I don't know how much other GMs on these boards think about encounter design in these sorts of terms, but for me it is an important and recurring consideration, given how much weight my approach to the game places on the satisfaction gained from participating in an encounter which, simply in virtue of the game's mechanics, is not going to be resolved in a single die roll.

I think it is also something of a bogeyman that is far and away extremely infrequent in actually happening.
This may be true, but what I'm interested in is the techniques whereby it is avoided. As a good Forge-ite (or FORE*, to use The Shaman's term, I'm especially interest in techniques involving GM force, and the way that force is used (eg situational authority vs plot authority).

Off hand I can't think of any historic exception of true off-screen failure that was not fully intended as a plot device.

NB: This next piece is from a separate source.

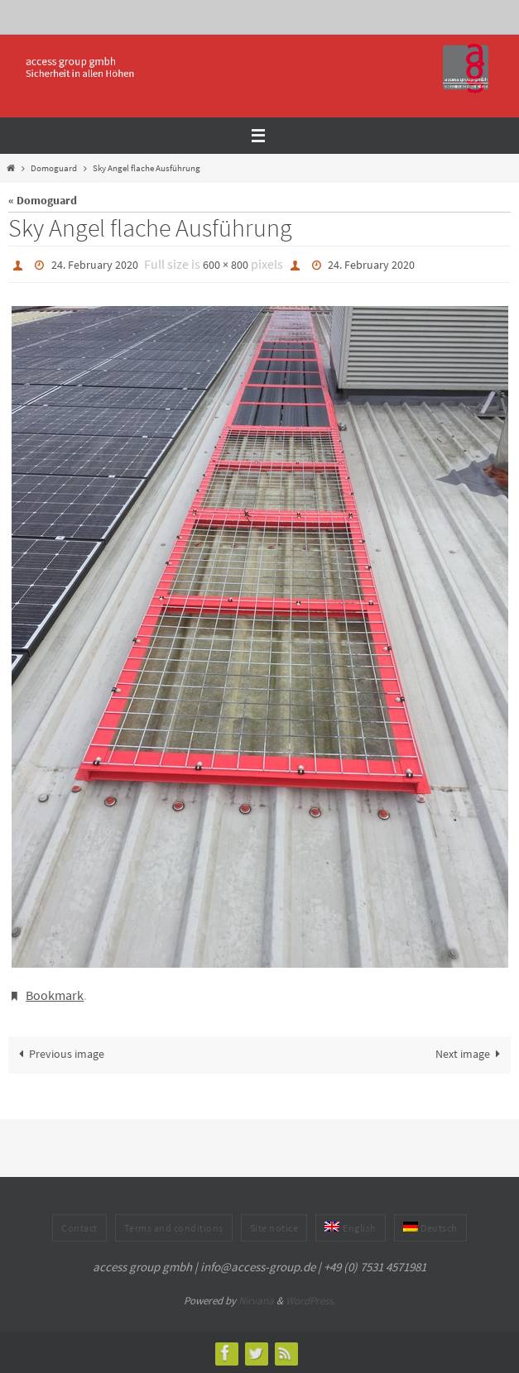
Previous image (58, 1054)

And even those are vitrually always limited to things like "How the campaign started in the first place..."
Are you talking about your own game here?

* Friend of Ron Edwards
 

But AD&D was still written to be THE RPG for everyone.
Are you sure? I mean, at the time TSR was publishing Boot Hill and Gamma World, and very soon after Top Secret and Star Frontiers. And it's not just that these are different genres. They are mechanically different, and - at least as I understand it, never having played it - at least Boot Hill emphasises a different sort of play from AD&D.

And the intro to the DMG has not-very-subtle digs at Chivalry & Sorcery and Tunnels & Trolls, saying in effect that if you like the ultra-sim of the former, or the wackiness of the latter, then AD&D is not for you.

But during the 3E era there were a LOT of complaints that D20 had stiffled innovation because the market was so completely dominated by it.
I think this was exaggerated at the time, and remains an exaggeration now. Dogs in the Vineyard, FATE and The Burning Wheel both came out in that time - three pretty innovative and influential games.

My Life with Master, The Dying Earth, and HeroWars/Quest also all came out in that time (although the original HeroWars right at the start of that period).

I would say that we actually saw a lot of RPG innovation in the d20 period. (And a lot of it influenced 4e, for better or worse!)